现在 language & language2
得到了一个包含 所有 en 属性的列表,这些属性来自我最初的 xmldump。所以我只从 b
元素 中请求属性,为什么我得到了整个属性列表? - b
元素是图书列表中的每个元素。
此外,正确的方法是什么,以便我可以获得任何特定属性。请注意,我还需要为每个特定的 b
元素找到子孙元素,因此我需要能够分离并循环遍历那些特定的 lxml 元素,而不是在初始 xmlproc
中.
b.xpath("//title/@lang")
& b.xpath("//*/@lang")
双反斜杠将从 xml 中检索所有数据(而不是您的过滤结果)。只需删除它:
from lxml import etree
xmldump = '''<bookstore>
<book category="COOKING">
<title lang="en">Everyday Italian</title>
<author>Giada De Laurentiis</author>
<year>2005</year>
<price>30.00</price>
</book>
<book category="CHILDREN">
<title lang="en">ggggggg</title>
<author>g</author>
<year>2006</year>
<price>129.99</price>
</book>
<book category="CHILDREN">
<title lang="es">hhhhhhh</title>
<author>h</author>
<year>2007</year>
<price>229.99</price>
</book>
<book category="CHILDREN">
<title lang="cn">kkkkkkkk</title>
<author>k</author>
<year>2008</year>
<price>329.99</price>
</book>
<book category="CHILDREN">
<title lang="ru">llllllllll</title>
<author>l</author>
<year>2009</year>
<price>429.99</price>
</book>
<book category="WEB">
<title lang="en">Learning XML</title>
<author>Erik T. Ray</author>
<year>2003</year>
<price>39.95</price>
</book>
</bookstore>'''
xmlproc = etree.fromstring(xmldump.encode('utf-8'))

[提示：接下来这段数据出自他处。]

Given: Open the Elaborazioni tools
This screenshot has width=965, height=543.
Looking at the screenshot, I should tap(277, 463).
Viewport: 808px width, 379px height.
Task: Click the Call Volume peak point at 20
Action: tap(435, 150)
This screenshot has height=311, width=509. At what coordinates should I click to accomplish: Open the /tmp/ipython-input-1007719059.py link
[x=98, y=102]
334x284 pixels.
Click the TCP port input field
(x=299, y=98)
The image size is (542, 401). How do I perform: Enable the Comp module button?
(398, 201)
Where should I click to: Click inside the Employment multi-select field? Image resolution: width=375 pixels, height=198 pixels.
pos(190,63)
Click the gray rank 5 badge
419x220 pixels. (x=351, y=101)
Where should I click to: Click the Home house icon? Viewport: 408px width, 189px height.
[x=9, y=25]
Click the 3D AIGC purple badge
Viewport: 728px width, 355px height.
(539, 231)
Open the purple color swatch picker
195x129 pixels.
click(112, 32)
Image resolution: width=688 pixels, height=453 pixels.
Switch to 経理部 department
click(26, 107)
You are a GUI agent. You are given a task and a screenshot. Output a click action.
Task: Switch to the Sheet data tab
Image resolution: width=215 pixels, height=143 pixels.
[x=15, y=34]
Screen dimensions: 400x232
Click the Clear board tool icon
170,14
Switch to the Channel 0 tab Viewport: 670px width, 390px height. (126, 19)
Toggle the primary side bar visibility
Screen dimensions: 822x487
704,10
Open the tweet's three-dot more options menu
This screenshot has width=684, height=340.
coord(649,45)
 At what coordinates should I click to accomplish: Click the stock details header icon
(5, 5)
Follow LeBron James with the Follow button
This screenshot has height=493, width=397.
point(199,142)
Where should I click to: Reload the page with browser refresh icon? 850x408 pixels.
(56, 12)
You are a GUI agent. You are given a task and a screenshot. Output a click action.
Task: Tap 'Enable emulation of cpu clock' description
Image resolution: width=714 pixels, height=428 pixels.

books = xmlproc.xpath("// *[@category='CHILDREN']")
for b in books:
language = b.xpath("title/@lang")
language2 = b.xpath("*/@lang")
print(language)
print(language2)
输出:
['en']
['en']
['es']
['es']
['cn']
['cn']
['ru']
['ru']
您可以将逻辑从 for 循环移动到 xpath 中:
languageArr = xmlproc.xpath("// *[@category='CHILDREN'] //title/@lang")
print(languageArr)
language2Arr = xmlproc.xpath("// *[@category='CHILDREN'] //*/@lang")
print(language2Arr)
输出:
['en', 'es', 'cn', 'ru']
['en', 'es', 'cn', 'ru']
让我们考虑以下 xml:
from lxml import etree
xmldump = '''<bookstore>
<book category="COOKING">
<title lang="en">Everyday Italian</title>
<author>Giada De Laurentiis</author>
<year>2005</year>
<price>30.00</price>
</book>
<book category="CHILDREN">
<title lang="en">ggggggg</title>
<author>g</author>
<year>2006</year>
<price>129.99</price>
</book>
<book category="CHILDREN">
<title lang="es">hhhhhhh</title>
<author>h</author>
<year>2007</year>
<price>229.99</price>
</book>
<book category="CHILDREN">
<title lang="cn">kkkkkkkk</title>
<author>k</author>
<year>2008</year>
<price>329.99</price>
</book>
<book category="CHILDREN">
<title lang="ru">llllllllll</title>
<author>l</author>
<year>2009</year>
<price>429.99</price>
</book>
<book category="WEB">
<title lang="en">Learning XML</title>
<author>Erik T. Ray</author>
<year>2003</year>
<price>39.95</price>
</book>
</bookstore>'''
现在我想从具有 category="CHILDREN"
属性的书籍节点中获取 lang
属性的值,所以我这样做了:
xmlproc = etree.fromstring(xmldump.encode('utf-8'))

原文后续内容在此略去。